Prosegue Liberati: “D’altro canto, da molti lustri, a fronte di un salario spesso appena sufficiente a sopravvivere, e che oggi si vorrebbe addirittura decurtare, consentiamo a lorsignori di ammorbare l’etere, di contaminare i suoli e le acque, senza rispetto per le leggi e per noi stessi, come in un amore sbagliato, dove l’uno domina e l’altro subisce sempre: a maggior ragione era impossibile un soprassalto di riguardo nei confronti dei lavoratori, delle nostre famiglie, di questa afona comunità”.
“Doveroso altresì qui ricordare – aggiunge il presidente di Italia Nostra Terni – il contegno masochistico assunto da magna pars della debole apicalità locale: da un lato, del tutto indifferente al tema delle risorse europee, nazionali ed eventualmente regionali da destinare all’ambientalizzazione delle produzioni e alla salute dei propri cittadini, viceversa già ottenute da Taranto e Piombino; dall’altro, nomenclatura inopportunamente servile verso dirigenti, pure italiani, in ogni caso responsabili delle perdite più o meno pesanti sin qui cumulate. Ora che taluni manager hanno ‘deciso’ di lasciarci, non prima di aver ipocritamente celebrato 130 anni di storia, desidereremmo chieder loro a quale codice morale abbiano improntato le proprie condotte professionali e per quali motivi un siffatto e prolungato fallimento gestionale, senza un credibile disegno strategico, dovrebbe ora ricadere sulle maestranze, mentre quegli al contempo ricavano bellamente lucrose buonuscite e nuovi incarichi.
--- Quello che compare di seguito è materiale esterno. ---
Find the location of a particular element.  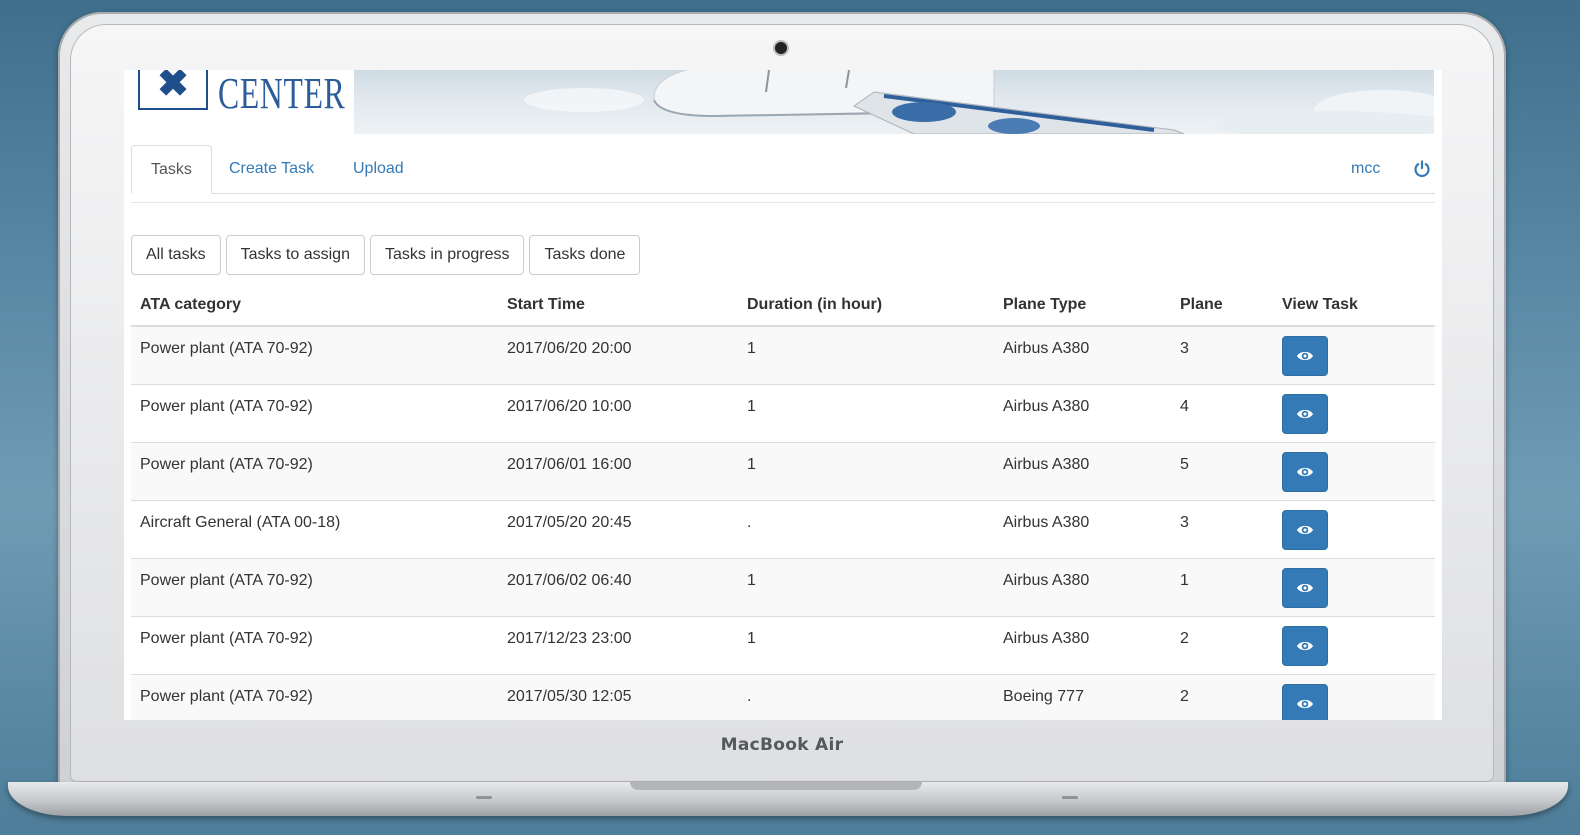

column-header-duration: Duration (in hour) is located at coordinates (866, 306).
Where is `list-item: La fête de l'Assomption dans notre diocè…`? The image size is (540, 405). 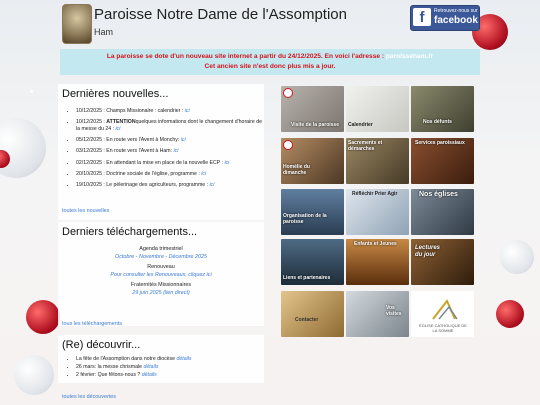
list-item: La fête de l'Assomption dans notre diocè… is located at coordinates (170, 360).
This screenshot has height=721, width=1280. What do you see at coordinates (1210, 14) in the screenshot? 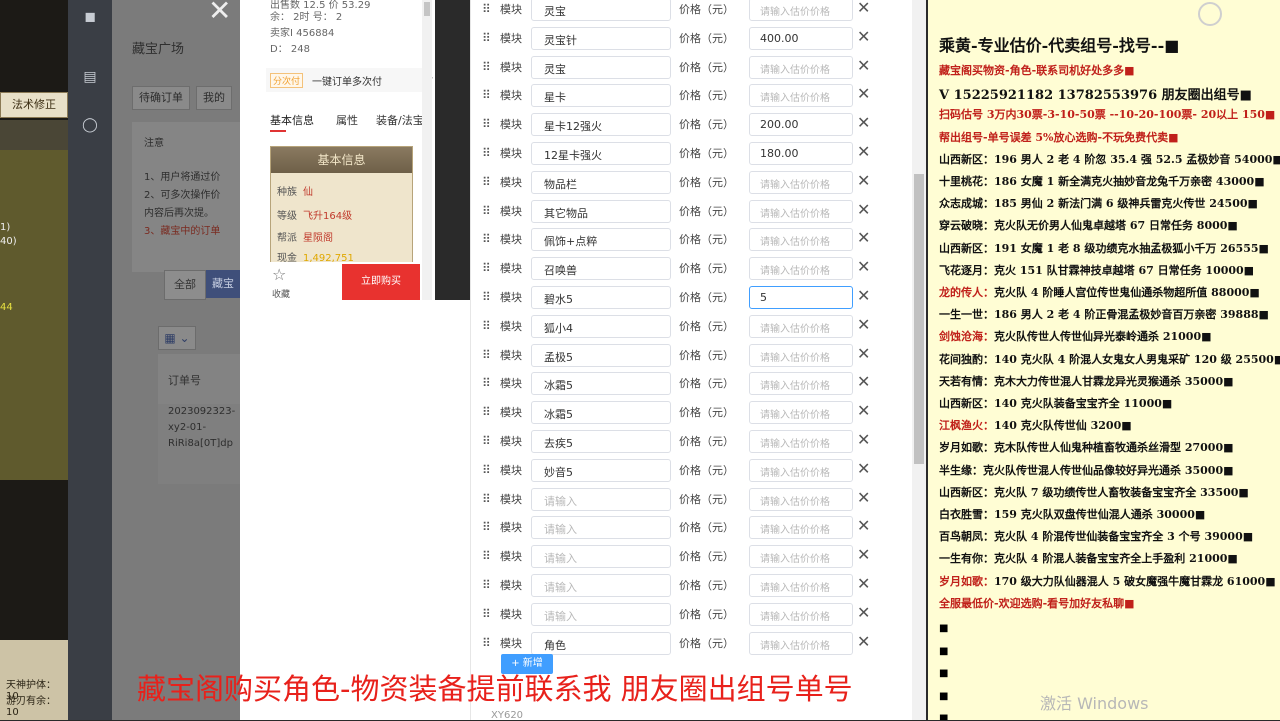
I see `record-icon` at bounding box center [1210, 14].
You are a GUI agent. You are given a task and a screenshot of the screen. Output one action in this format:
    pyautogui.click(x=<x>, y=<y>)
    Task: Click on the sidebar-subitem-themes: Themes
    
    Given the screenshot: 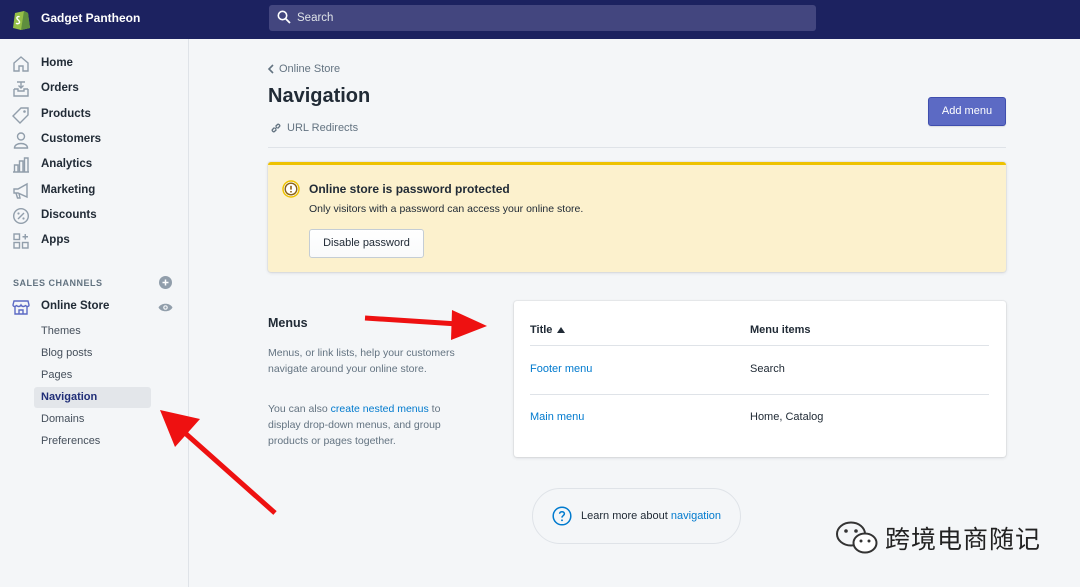 What is the action you would take?
    pyautogui.click(x=61, y=331)
    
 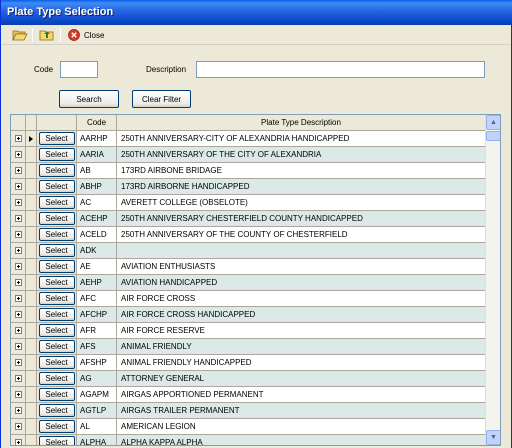 I want to click on code-column-header: Code, so click(x=97, y=122).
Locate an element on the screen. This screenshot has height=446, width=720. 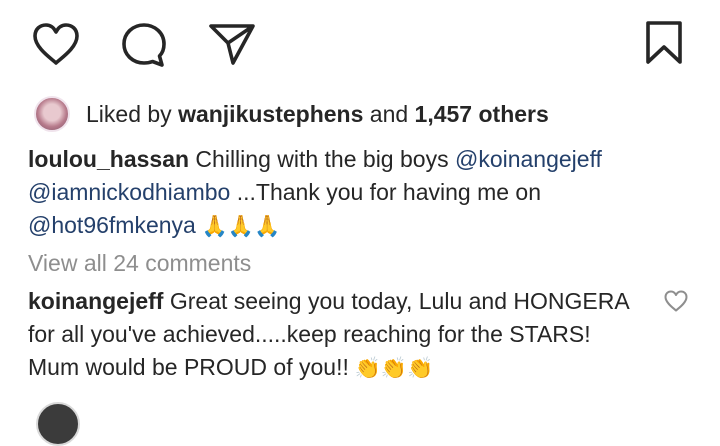
caption-username: loulou_hassan is located at coordinates (108, 159).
In un quadro simile è consequenziale attendersi niente di più dell’agonia pluriennale in salsa teutonica proposta dalla Morselli, neo a.d. Tk-Ast”.
Liberati chiede quindi un commissariamento di Ast: “Il destino tuttavia non sarebbe segnato qualora affiancassimo all’imminente testimonianza sindacale lo stesso spirito visionario e pioneristico che ha consentito a questa città di risorgere sempre dalle sue ceneri: conformemente alle normative vigenti, ex lege 89/2013 (‘Ilva bis’), l’azienda, una volta riconosciuta di interesse strategico nazionale, deve essere commissariata dal Governo per le plateali criticità emerse sul fronte ambientale, spesso sin qui ignobilmente minimizzate; per il tempo necessario torni dunque lo Stato a dirigerla, continuando la produzione e risanando in primo luogo le discariche di Pentima e Valle – i cui metalli pesanti e cromo VI avvelenano le falde dell’area, come messo per iscritto nei report prodotti non solo da Ispra e Segreteria Tecnica del Ministero dell’Ambiente – aggiornando l’impiantistica in modo tale da contenere al massimo gli inquinanti, a iniziare dalle emissioni diffuse, e procedendo senza ulteriori indugi al recupero scorie: se è vero che ogni milione di euro assegnato alle ineludibili attività green genera statisticamente dai 10 ai 15 posti di lavoro, ci sarebbe ancora lavoro per molti”.
In conclusione scrive Liberati: “Altro che ‘scaricati’: si rovesci il tavolo, commissariando l’azienda, rimuovendo la dirigenza TK, gruppo che, in Italia, da tempo non pare aver più niente da dire, specie dopo i fatti di Torino, tragica faccia di una stessa storia, di un modello pericolosamente privo di alternative, specie in un contesto locale generalmente asfittico, perdurando il mancato affiancamento a Terni di attività fortemente strutturate ma sostenibili, pur essendovi tale territorio naturaliter vocato”.